OMA 2018 Legislative Agenda

The Oregon Medical Association represents and supports over 8,000 physicians, physician assistants, and medical students in their daily efforts to improve the health of Oregonians. Since 1874, the OMA's members have continued to work towards a healthy Oregon cared for by a vibrant medical profession. 

The Oregon Medical Association's 2018 Legislative Agenda

HB 4133 - Maternal Mortality and Morbidity Review Committee

The United States is one of the few industrialized countries in which maternal death rates are rising; in contrast, rates have dramatically decreased globally in recent years. The causes of this disparity are not well known, but are likely related to social, economic, cultural, or medical issues, or a combination of factors. To combat this trend, 34 other states have brought together local OB/GYNs, nurses, social workers, and other health experts to study the issues surrounding pregnancy-related death. It is time Oregon established its own group with the goal of learning how to make pregnancies safer and preventing these deaths at the local level. 

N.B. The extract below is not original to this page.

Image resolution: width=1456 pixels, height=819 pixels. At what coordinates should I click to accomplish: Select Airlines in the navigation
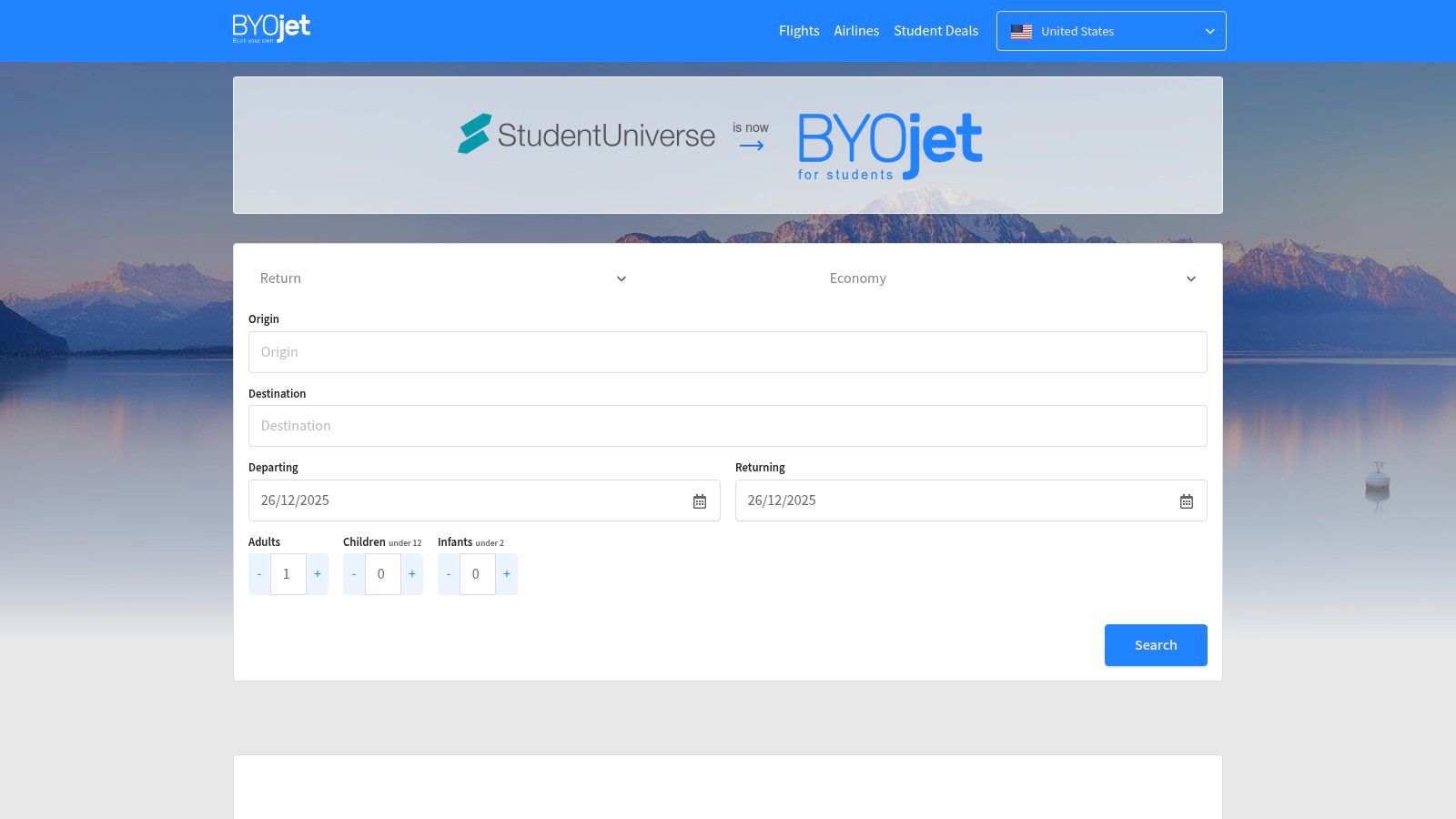855,30
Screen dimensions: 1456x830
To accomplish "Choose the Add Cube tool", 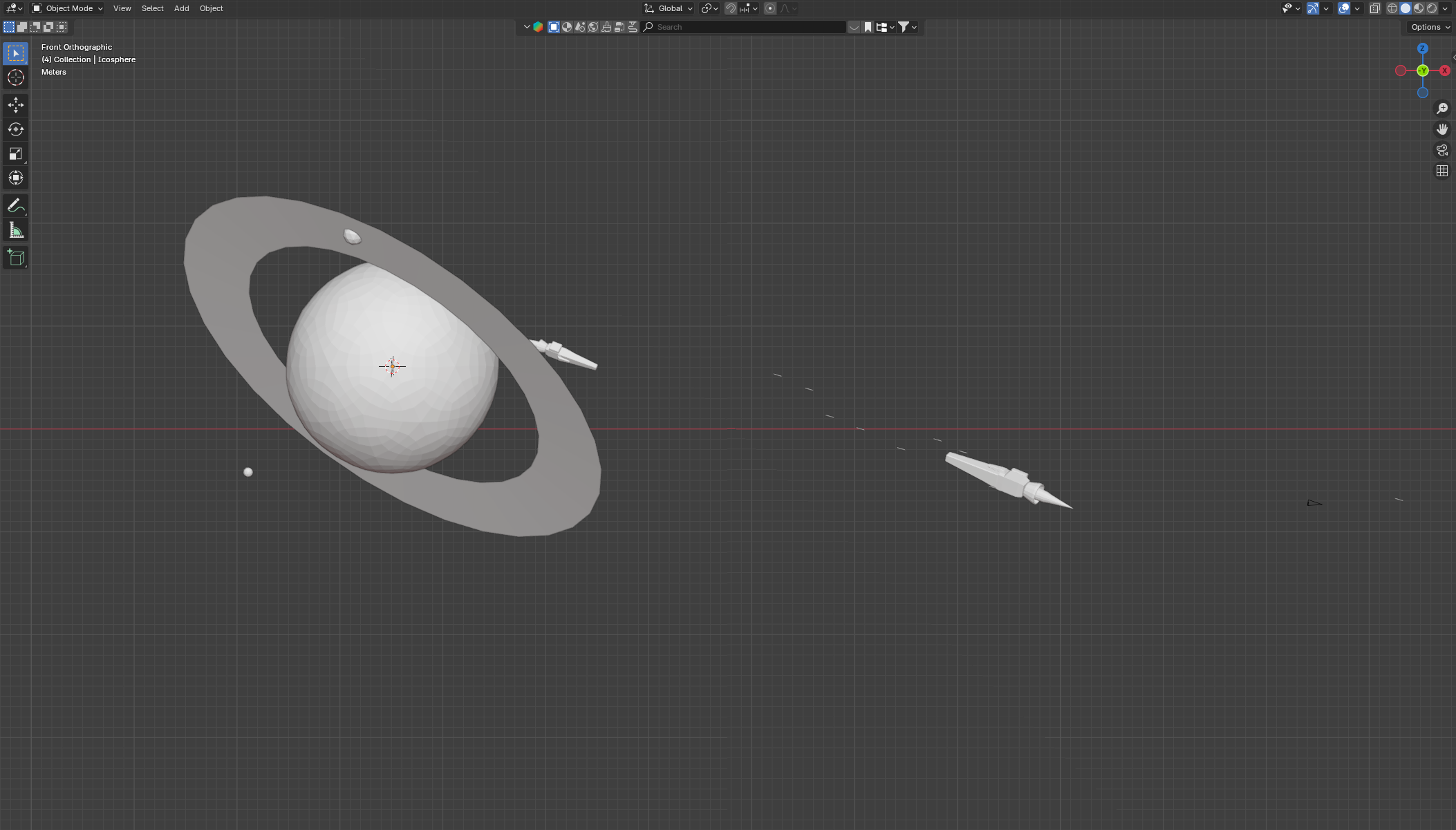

The OMA seeks to create a review committee:

  • Multi-disciplinary clinician review panel tasked with identifying, studying, and reviewing pregnancy-related death and severe morbidity
  • Regular reporting and dissemination of findings and recommendations for system changes to improve healthcare services for women in the state
  • Committee given the authority to access vital records, hospitalization, prenatal care records, and death certificates
  • Confidential meetings and immunity for committee members, along with witnesses or others providing information to the committee

SB 1539 - Oregon Psychiatric Access Line

Modeled after the incredibly useful OPAL-K program for children, SB 1539 would expand access for mental health care to primary care providers of adult patients. Primary care providers would have access to a psychiatric physician to collaborate on the best treatment plan for their patient. OPAL-A would improve access to mental health care, especially for patients in rural Oregon and underserved communities.